» **Problems and tasks**
[A] Can you repeat, word for word, the passage of the electric-car article from "Britain hasn’t reached" to "the frozen north."?
[B] Does the electric-car article support each statement below? Answer yes or no for each, and quote the words of the article that settle it.
(i) Diesel cars made up 75% of new car sales in Norway ten years ago.
(ii) The writer counted eight electric vehicles at the junction in Cambridge.
(iii) The British government has set 2035 as the date by which sales of new petrol and diesel cars must end.

» **Page extract**
Two-thirds of all new cars bought by Norwegians last year were electric. Turns out you just need a government with a clue
I’ve just been standing for 10 minutes at a moderately quiet junction near where I work in Cambridge. During that time I’ve seen six electric vehicles (EVs) – three VW ID.3s, a Nissan Leaf, a Nissan white van and a Renault Zoe. Three years ago, if I’d been standing at the same spot, I’d have seen precisely zero such vehicles. And what that brought to mind was Ernest Hemingway’s celebrated reply to the question: how does one go bankrupt? “Two ways,” he said. “Gradually, then suddenly.”
Something similar is going on in relation to adoption of EVs in Britain. The hockey-stick graph is common in consumer technologies. We saw it in the early years of mobile phones, when text messaging was ignored by adults as an inferior form of email. But when pay-as-you-go tariffs arrived and teenagers could have phones, SMS use suddenly shot skywards. The arrival of kids represented a tipping point – a point in time when a group rapidly changes its behaviour by widely adopting a previously rare practice.
Britain hasn’t reached a tipping point with EVs yet, and so the first question is: when is it likely to occur? It needs to be earlier than most people think, because the government has decreed that sales of new petrol and diesel cars must cease by 2030. The second question, then, is: what will persuade – or force – people to change their cars?
The best place to look for answers is Norway, the one country that has been through the tipping point. Ten years ago, diesel cars accounted for 75% of new sales there. Today they make up just 2.3%. Two-thirds of all new cars sold there in 2021 were EVs and the predictions are that proportion will reach 80% this year. Ye olde internal combustion engine seems destined for extinction in that particular part of the frozen north.
How did Norway do it? Partly through luck: it’s a small country (population 5.5 million) which has abundant supplies of hydroelectric energy and – ironically – massive fossil-fuel reserves, the income from which is placed in a sovereign wealth fund and can be invested in all kinds of better ideas than burning them. The second factor was public opinion: people have been campaigning for EVs in Norway since the 1990s when a celebrated pop star and an environmentalist put an electric motor into a Fiat Panda and continually drove it through motorway tolls without paying until the resulting publicity made electrification a public issue.

» **Raw data**
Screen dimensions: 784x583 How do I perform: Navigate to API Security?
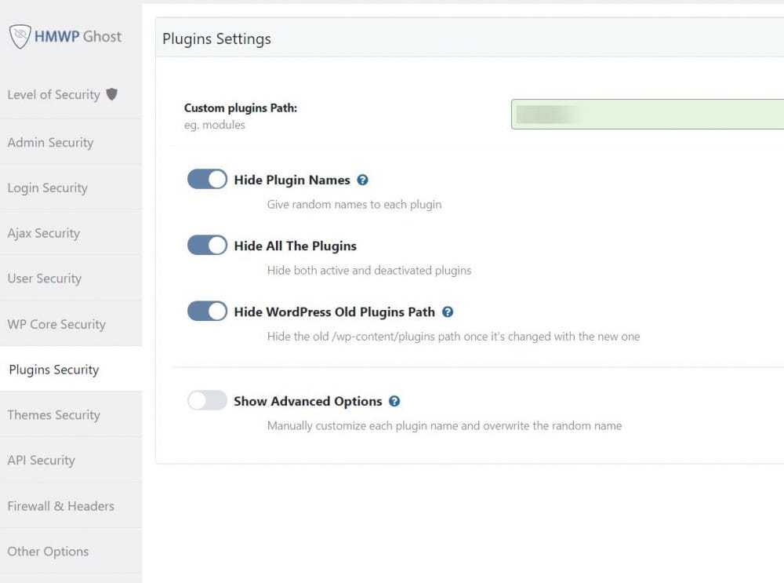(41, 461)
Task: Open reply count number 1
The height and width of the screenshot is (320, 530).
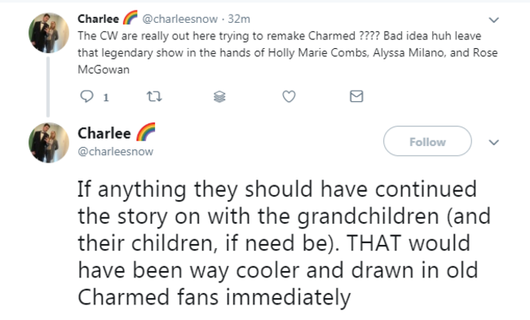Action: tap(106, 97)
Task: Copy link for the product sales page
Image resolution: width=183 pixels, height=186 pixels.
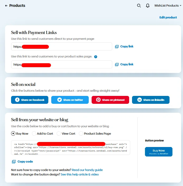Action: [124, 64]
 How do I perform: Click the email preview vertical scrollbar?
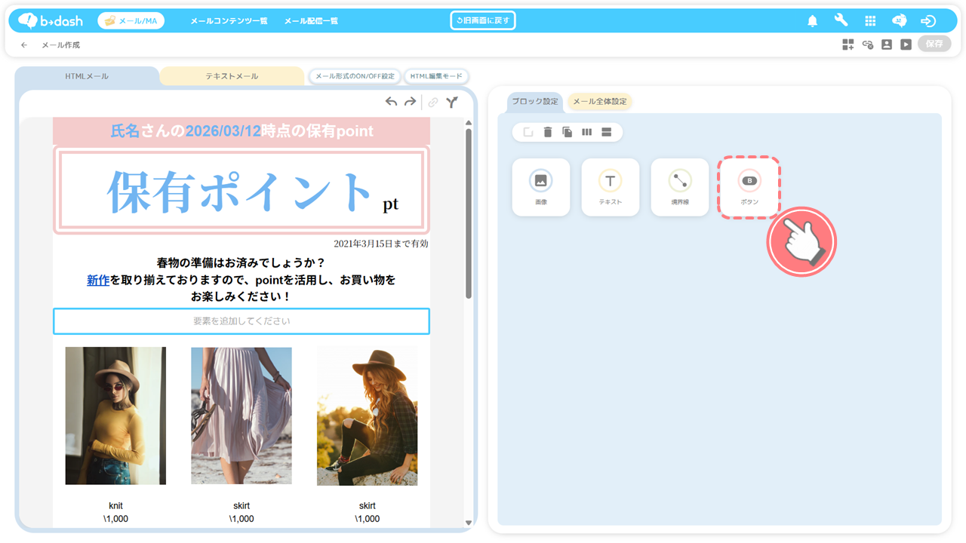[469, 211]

--

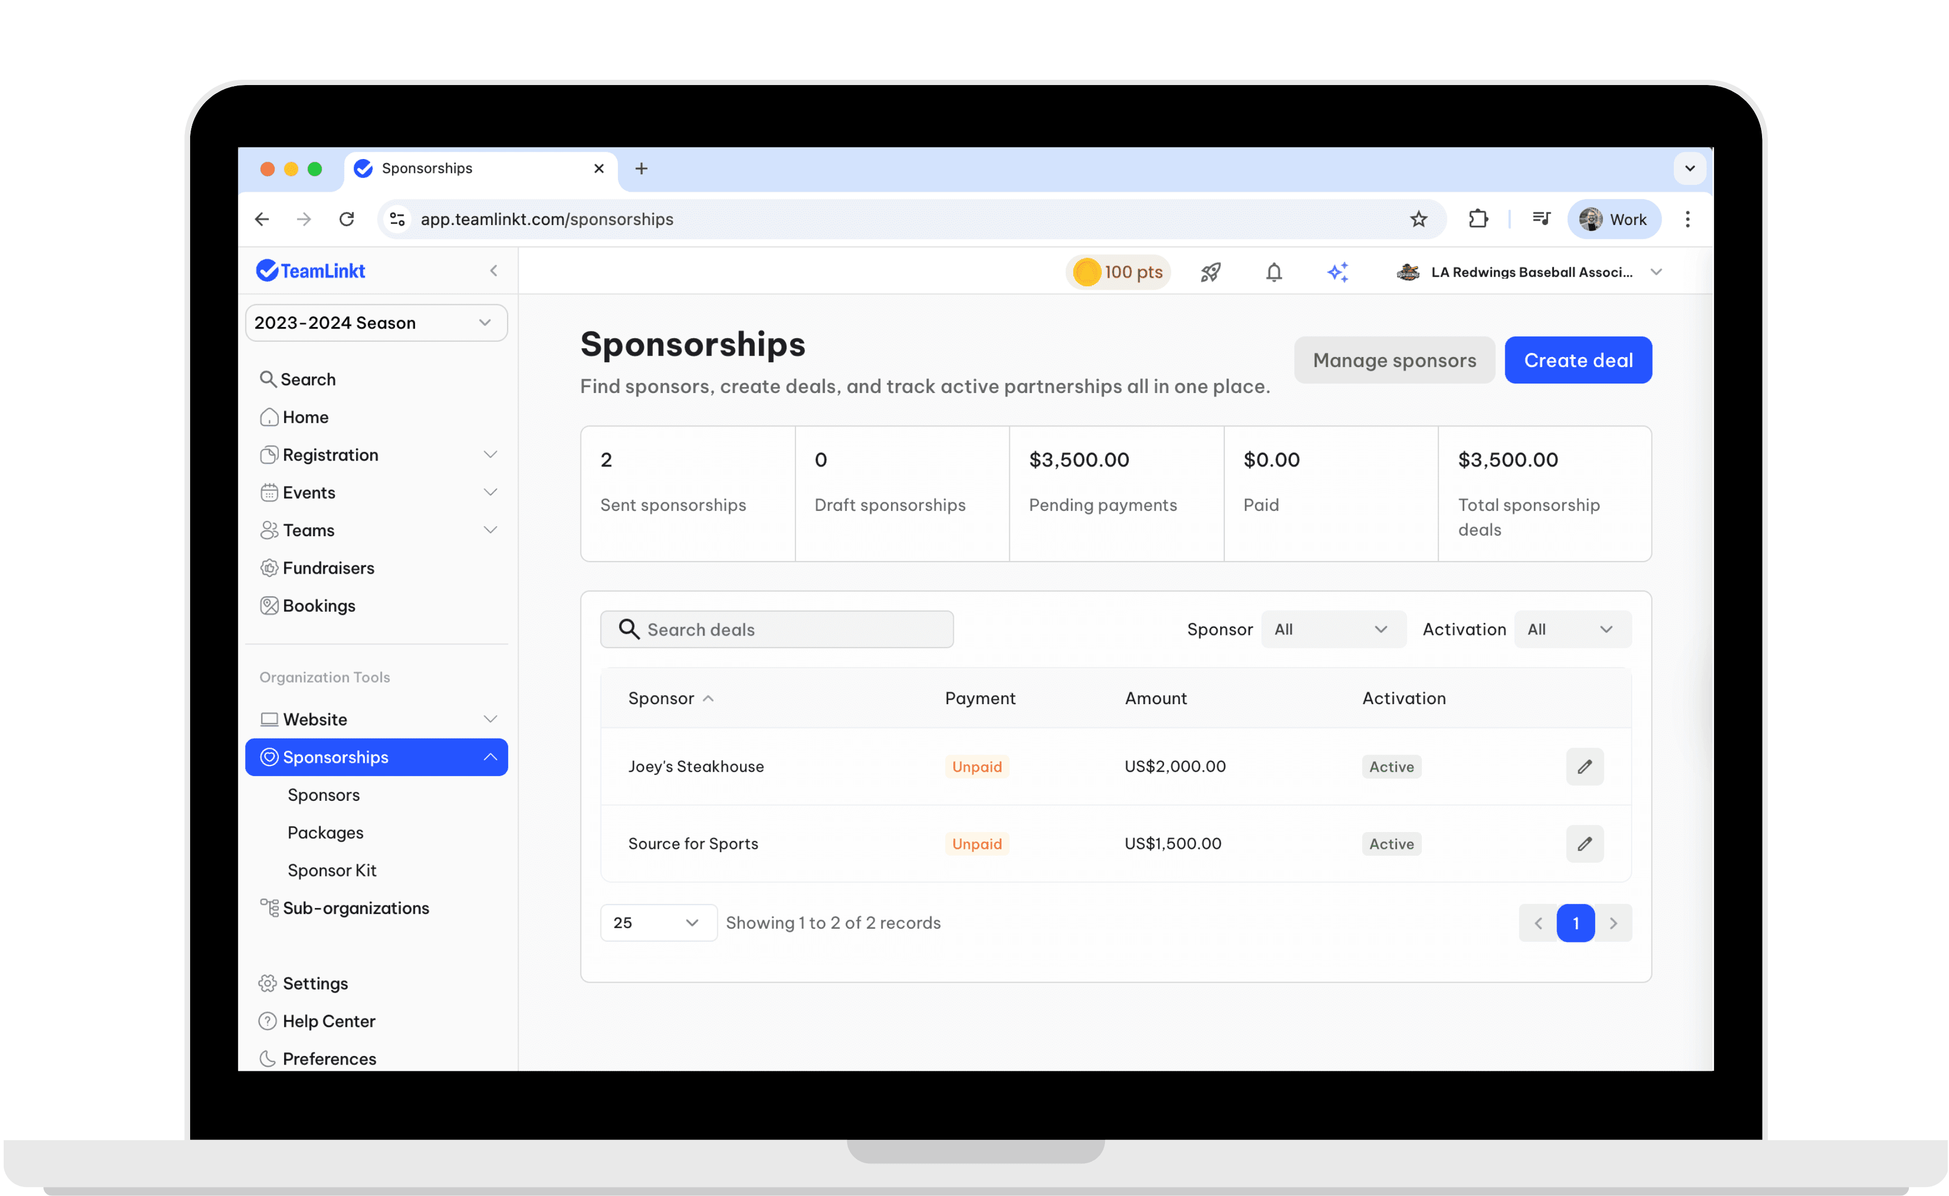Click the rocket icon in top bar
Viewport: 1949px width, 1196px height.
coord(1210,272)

» **Exercise answers**
[A]
Britain hasn’t reached a tipping point with EVs yet, and so the first question is: when is it likely to occur? It needs to be earlier than most people think, because the government has decreed that sales of new petrol and diesel cars must cease by 2030. The second question, then, is: what will persuade – or force – people to change their cars?
The best place to look for answers is Norway, the one country that has been through the tipping point. Ten years ago, diesel cars accounted for 75% of new sales there. Today they make up just 2.3%. Two-thirds of all new cars sold there in 2021 were EVs and the predictions are that proportion will reach 80% this year. Ye olde internal combustion engine seems destined for extinction in that particular part of the frozen north.

[B]
(i) Yes: "Ten years ago, diesel cars accounted for 75% of new sales there."
(ii) No: "During that time I’ve seen six electric vehicles (EVs)"
(iii) No: "the government has decreed that sales of new petrol and diesel cars must cease by 2030."